WHAT TO DO:
1. Set down the passage of the comment on electric cars between "essentially have perfectly" and "by mechanical issues..", inclusive, keeping its wording unchanged.
2. Summarize the comment on electric cars in two sentences.

SUPPLIED TEXT:
Maybe the motors weren't available in more powerful configurations, it's somehow infeasible to get higher output motors.
It's somewhat misleading to compare these to your car, because your car carries around a lot of extra weight for safety. The article doesn't say how much this weighs, but it wouldn't surprise me if the range were reduced by half by the time they made the thing safe enough to drive on a US road.
I'm sure I'll hear the usual arguments about how it wouldn't need all that if it didn't have to worry about splatting into a three ton SUV, but drivers (even electric car drivers) screw up and plow into things like trees. Cars have lots of extra metal to save passengers when that happens, and that metal is heavy. It's less heavy in a cleverly-designed Japanese car with crumple zones, as opposed to an American-built behemoth that depends on sheer mass to solve the problem, but it adds to the weight of every production car.
I'm not entirely certain what this car has that's new that allows it to be faster, and I hope whatever it is will scale to build a real car. Electric cars have a lot of potential to supplant gas and help break the dependence on Middle Eastern oil. But the figures can easily mislead you into believing that's closer than it is.
essentially have perfectly flat torque over their entire RPM range. They can keep spinning and making torque at really, really high RPMs so they dont need to be geared down as road speed increases.
ICE (internal combustion engines) really only produce torque in a VERY narrow range of revolutions, and are limited to a fairly low maximum rev count by mechanical issues..

EXCERPTED DATA:

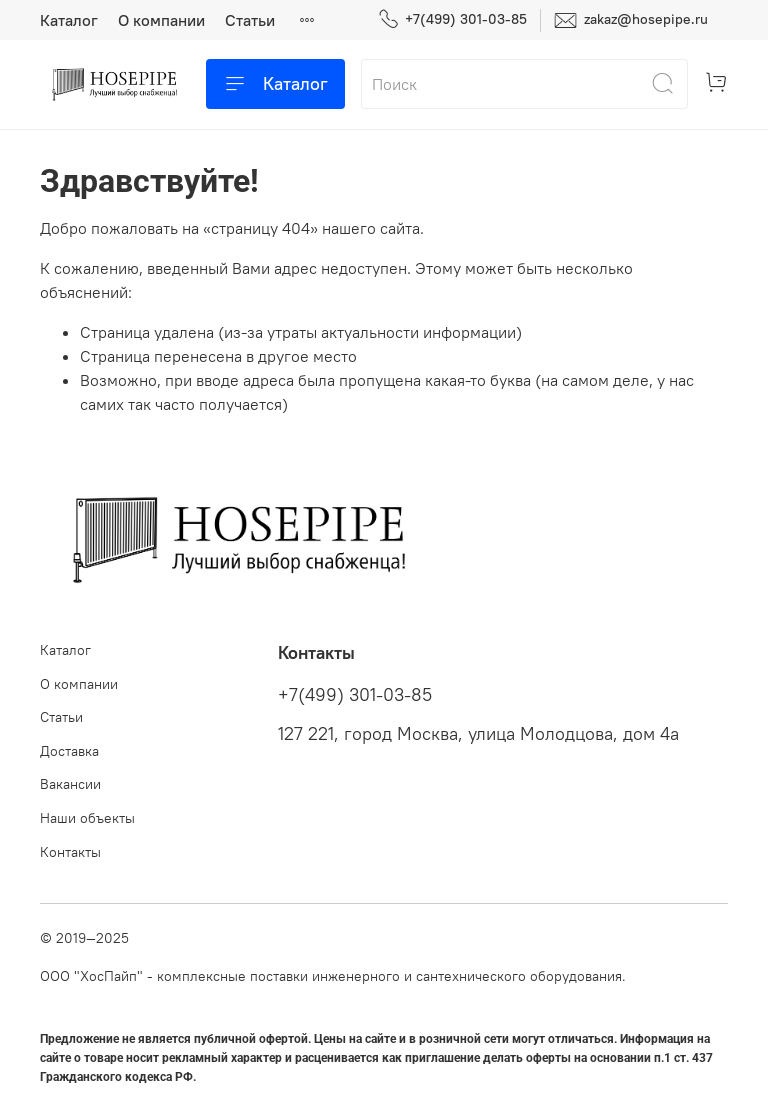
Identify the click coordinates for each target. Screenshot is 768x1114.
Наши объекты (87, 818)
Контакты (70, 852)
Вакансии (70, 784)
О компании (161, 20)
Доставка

SOLVED PROBLEMS:
1.
essentially have perfectly flat torque over their entire RPM range. They can keep spinning and making torque at really, really high RPMs so they dont need to be geared down as road speed increases.
ICE (internal combustion engines) really only produce torque in a VERY narrow range of revolutions, and are limited to a fairly low maximum rev count by mechanical issues..

2. The writer argues that comparing this car to an ordinary car is misleading, because production cars carry heavy extra metal to protect passengers in crashes, and making this one road-safe might cut its range by as much as half. Although electric cars could supplant gas and help break the dependence on Middle Eastern oil, the writer warns that the figures can make that seem closer than it is.